The U.S. bishops defended the acceptance of financial assistance through the federal Paycheck Protection Program by Catholic churches in the wake of the coronavirus (COVID-19) pandemic.
The statement released Friday afternoon was in response to an Associated Press story published earlier in the day claiming that the Catholic Church "used a special and unprecedented exemption from federal rules to amass at least $1.4 billion in taxpayer-backed coronavirus aid" in recent months.
Archbishop Paul S. Coakley of Oklahoma City, who serves as chairman of the U.S. Conference of Catholic Bishops’ (USCCB) Committee on Domestic Justice and Human Development, said in the statement that the loans received through the program "enabled our essential ministries to continue to function in a time of national emergency."

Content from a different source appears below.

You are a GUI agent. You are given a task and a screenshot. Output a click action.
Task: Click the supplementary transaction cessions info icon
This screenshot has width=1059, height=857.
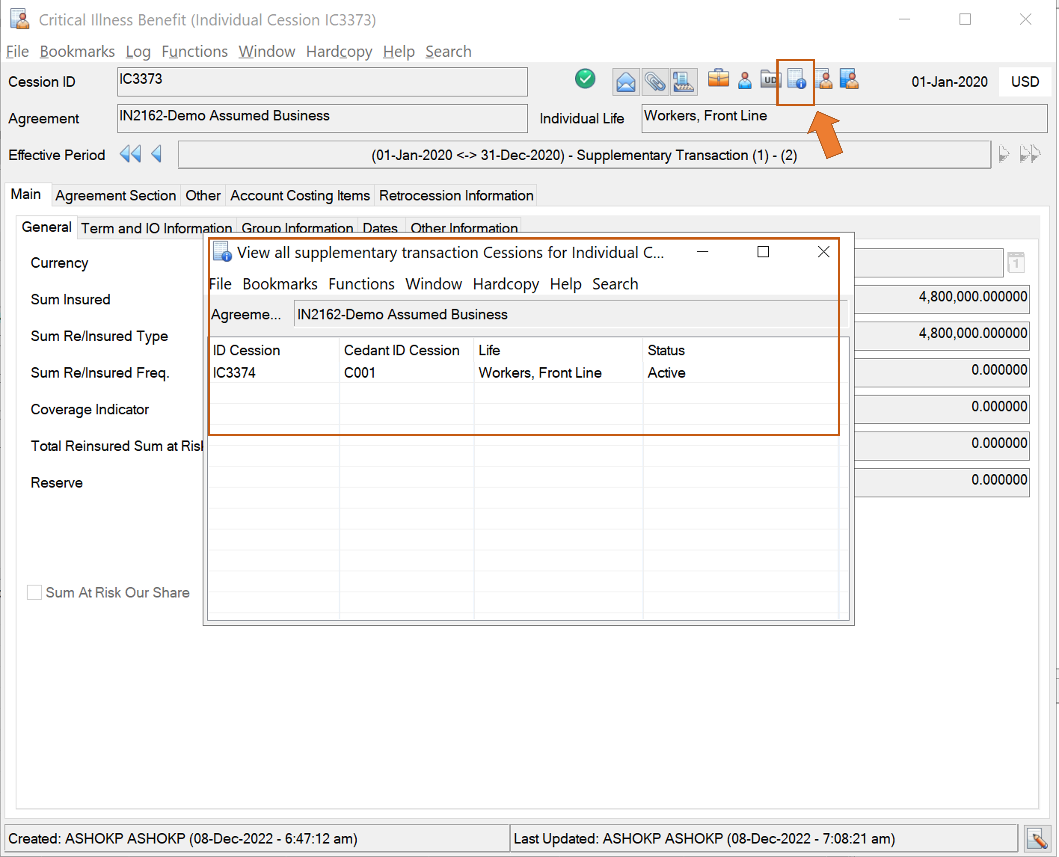tap(796, 79)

Below is the full text of Archbishop Coakley's statement:
The Catholic Church is the largest non-governmental supplier of social services in the United States. Each year, our parishes, schools and ministries serve millions of people in need, regardless of race, ethnicity or religion. The novel coronavirus only intensified the needs of the people we serve and the demand for our ministries. The loans we applied for enabled our essential ministries to continue to function in a time of national emergency.
“In addition, shutdown orders and economic fallout associated with the virus have affected everyone, including the thousands of Catholic ministries -- churches, schools, healthcare and social services -- that employ about 1 million people in the United States. These loans have been an essential lifeline to keep hundreds of thousands of employees on payroll, ensure families maintain their health insurance, and enable lay workers to continue serving their brothers and sisters during this crisis.
“The Paycheck Protection Program was designed to protect the jobs of Americans from all walks of life, regardless of whether they work for for-profit or non-profit employers, faith-based or secular.
“Despite all of this, more than 100 Catholic schools have announced that they plan to close, with hundreds more facing an uncertain future. Businesses, hospitals, schools, and churches all across the country are facing many of the exact same problems.
“We will continue advocating for everyone negatively affected by this terrible pandemic, praying for all the sick, for all who have died and are in mourning, and especially the poor and vulnerable at this time of great need.”